[Problem statement]
Copy out the data below line for line, keeping every character unchanged.

[Material shown]
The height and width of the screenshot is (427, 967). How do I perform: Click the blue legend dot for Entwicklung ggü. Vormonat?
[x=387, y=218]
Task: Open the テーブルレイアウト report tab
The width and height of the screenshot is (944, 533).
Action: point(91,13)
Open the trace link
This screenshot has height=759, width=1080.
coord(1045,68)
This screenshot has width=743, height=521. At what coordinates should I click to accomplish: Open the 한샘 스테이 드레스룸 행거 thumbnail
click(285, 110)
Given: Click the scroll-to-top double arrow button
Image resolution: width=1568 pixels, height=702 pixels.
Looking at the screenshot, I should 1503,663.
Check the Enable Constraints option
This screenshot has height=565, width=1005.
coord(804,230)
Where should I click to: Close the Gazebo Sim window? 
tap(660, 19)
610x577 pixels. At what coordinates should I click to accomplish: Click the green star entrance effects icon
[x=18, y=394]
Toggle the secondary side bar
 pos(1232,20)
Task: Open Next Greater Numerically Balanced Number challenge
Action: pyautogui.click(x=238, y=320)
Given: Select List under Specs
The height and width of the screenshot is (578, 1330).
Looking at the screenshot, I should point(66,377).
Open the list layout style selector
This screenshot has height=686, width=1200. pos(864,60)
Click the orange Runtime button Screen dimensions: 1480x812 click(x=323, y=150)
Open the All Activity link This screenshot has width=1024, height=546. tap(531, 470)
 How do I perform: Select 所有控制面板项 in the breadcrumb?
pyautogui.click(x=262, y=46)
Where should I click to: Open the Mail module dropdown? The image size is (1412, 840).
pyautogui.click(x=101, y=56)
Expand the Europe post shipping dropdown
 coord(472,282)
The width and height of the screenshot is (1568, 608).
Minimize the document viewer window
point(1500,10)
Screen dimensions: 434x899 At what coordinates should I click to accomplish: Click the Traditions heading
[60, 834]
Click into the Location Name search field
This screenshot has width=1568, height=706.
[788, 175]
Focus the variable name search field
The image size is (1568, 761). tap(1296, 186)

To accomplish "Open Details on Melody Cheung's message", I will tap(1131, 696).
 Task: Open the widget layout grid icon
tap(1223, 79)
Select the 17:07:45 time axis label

[Final answer]
The height and width of the screenshot is (427, 967). How do I perform: Click the blue legend dot for Entwicklung ggü. Vormonat?
[x=387, y=218]
Task: Open the テーブルレイアウト report tab
The width and height of the screenshot is (944, 533).
Action: point(91,13)
Open the trace link
This screenshot has height=759, width=1080.
coord(1045,68)
This screenshot has width=743, height=521. At what coordinates should I click to accomplish: Open the 한샘 스테이 드레스룸 행거 thumbnail
click(285, 110)
Given: Click the scroll-to-top double arrow button
Image resolution: width=1568 pixels, height=702 pixels.
Looking at the screenshot, I should 1503,663.
Check the Enable Constraints option
This screenshot has height=565, width=1005.
coord(804,230)
Where should I click to: Close the Gazebo Sim window? 
tap(660, 19)
610x577 pixels. At what coordinates should I click to accomplish: Click the green star entrance effects icon
[x=18, y=394]
Toggle the secondary side bar
 pos(1232,20)
Task: Open Next Greater Numerically Balanced Number challenge
Action: pyautogui.click(x=238, y=320)
Given: Select List under Specs
The height and width of the screenshot is (578, 1330).
Looking at the screenshot, I should point(66,377).
Open the list layout style selector
This screenshot has height=686, width=1200. pos(864,60)
Click the orange Runtime button Screen dimensions: 1480x812 click(x=323, y=150)
Open the All Activity link This screenshot has width=1024, height=546. tap(531, 470)
 How do I perform: Select 所有控制面板项 in the breadcrumb?
pyautogui.click(x=262, y=46)
Where should I click to: Open the Mail module dropdown? The image size is (1412, 840).
pyautogui.click(x=101, y=56)
Expand the Europe post shipping dropdown
 coord(472,282)
The width and height of the screenshot is (1568, 608).
Minimize the document viewer window
point(1500,10)
Screen dimensions: 434x899 At what coordinates should I click to accomplish: Click the Traditions heading
[60, 834]
Click into the Location Name search field
This screenshot has width=1568, height=706.
[788, 175]
Focus the variable name search field
The image size is (1568, 761). tap(1296, 186)

To accomplish "Open Details on Melody Cheung's message", I will tap(1131, 696).
 Task: Open the widget layout grid icon
tap(1223, 79)
Select the 17:07:45 time axis label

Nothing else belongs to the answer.